Los afectados por la enfermedad celíaca, la ingestión de alimentos con gluten provoca una respuesta inmunitaria que causa graves daños en el intestino delgado. El estado de inflamación de la mucosa genera una progresiva desaparición de las vellosidades intestinales y, como consecuencia, una reducida capacidad para absorber los nutrientes. El proceso degenerativo conduce a un estado de malnutrición unido a síntomas de diversa gravedad, pero se interrumpe si se evita el contacto con el gluten; en este caso, las alteraciones en el intestino, al igual que los síntomas, desaparecen completamente.

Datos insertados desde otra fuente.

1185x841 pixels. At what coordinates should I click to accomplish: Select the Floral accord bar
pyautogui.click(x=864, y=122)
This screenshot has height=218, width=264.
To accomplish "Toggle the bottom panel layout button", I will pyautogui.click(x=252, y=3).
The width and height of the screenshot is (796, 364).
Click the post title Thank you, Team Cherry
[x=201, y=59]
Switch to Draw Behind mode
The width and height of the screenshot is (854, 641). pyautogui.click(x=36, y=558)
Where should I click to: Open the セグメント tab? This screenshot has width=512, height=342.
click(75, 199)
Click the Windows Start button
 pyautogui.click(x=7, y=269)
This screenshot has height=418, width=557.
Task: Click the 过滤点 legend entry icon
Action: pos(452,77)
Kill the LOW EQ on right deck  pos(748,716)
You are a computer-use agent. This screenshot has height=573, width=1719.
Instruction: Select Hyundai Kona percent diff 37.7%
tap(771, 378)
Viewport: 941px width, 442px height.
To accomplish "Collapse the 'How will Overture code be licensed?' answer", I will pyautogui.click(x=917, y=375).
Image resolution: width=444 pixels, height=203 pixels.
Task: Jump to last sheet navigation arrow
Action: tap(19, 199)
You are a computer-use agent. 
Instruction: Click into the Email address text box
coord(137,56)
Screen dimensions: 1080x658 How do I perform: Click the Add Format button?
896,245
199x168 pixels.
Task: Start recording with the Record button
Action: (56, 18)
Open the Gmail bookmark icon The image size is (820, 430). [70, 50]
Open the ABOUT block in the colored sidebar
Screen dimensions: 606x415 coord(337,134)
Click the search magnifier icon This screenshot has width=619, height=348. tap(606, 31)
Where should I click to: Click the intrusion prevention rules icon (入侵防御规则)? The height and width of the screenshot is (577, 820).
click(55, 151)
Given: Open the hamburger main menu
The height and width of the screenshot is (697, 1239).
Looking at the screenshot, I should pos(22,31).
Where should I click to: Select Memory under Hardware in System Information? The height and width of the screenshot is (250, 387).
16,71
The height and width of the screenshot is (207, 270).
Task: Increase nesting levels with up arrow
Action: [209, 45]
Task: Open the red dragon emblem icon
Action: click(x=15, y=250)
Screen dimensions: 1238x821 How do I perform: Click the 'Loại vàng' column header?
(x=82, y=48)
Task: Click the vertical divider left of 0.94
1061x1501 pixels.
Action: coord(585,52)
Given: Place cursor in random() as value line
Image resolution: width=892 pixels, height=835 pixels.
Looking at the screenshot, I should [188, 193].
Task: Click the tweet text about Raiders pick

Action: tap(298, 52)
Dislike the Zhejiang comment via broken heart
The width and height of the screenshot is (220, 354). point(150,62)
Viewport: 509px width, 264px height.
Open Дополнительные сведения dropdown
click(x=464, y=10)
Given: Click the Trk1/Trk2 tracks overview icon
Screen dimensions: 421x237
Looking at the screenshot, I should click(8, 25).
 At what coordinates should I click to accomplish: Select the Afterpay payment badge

La intolerancia al gluten, es permanente y no puede ser eliminada; incluso dosis reducidas de gluten pueden ser perjudiciales para un celíaco. La causa de la enfermedad es un desorden genético en el sistema HLA (Antígeno de Leucocito Humano) sistema que identifica los antígenos extraños y activa la respues inmunitaria a agentes externos potencialmente perjudiciales. En las personas con predisposición genética a la celiaquía, el sistema HLA se activa en precencia del gluten, identificado como posible <<enemigo>> el proceso de digestión separa el complejo proteico del gluten en componenetes cada vez más pequeños: uno de estos componentes, el péptido 31-49, es atacado por el sistema inmunitario, que, mediante los <<linfocitos asesinos>> intenta destruirlo. La reacción de los linfocitos se desencadena, por tanto, contra las células de la pared intestinal, y las vellosidades agredidas son niveladas hasta desaparecer, dejando la superficie del intestino lisa y con incapacidad para absorber los principios nutritivos de los alimentos.
La enfermedad puede manifestarse a cualquier edad: en los niños aparecen los síntomas intestinales con el destete, cuando se introducen en la dieta los primeros alimentos con gluten. Se trata de la celiaquía clásica, fácilmente indentificable. En los adultos se pueden diagnosticar tres formas distintas de la enfermedad: atípica, silente y potencial.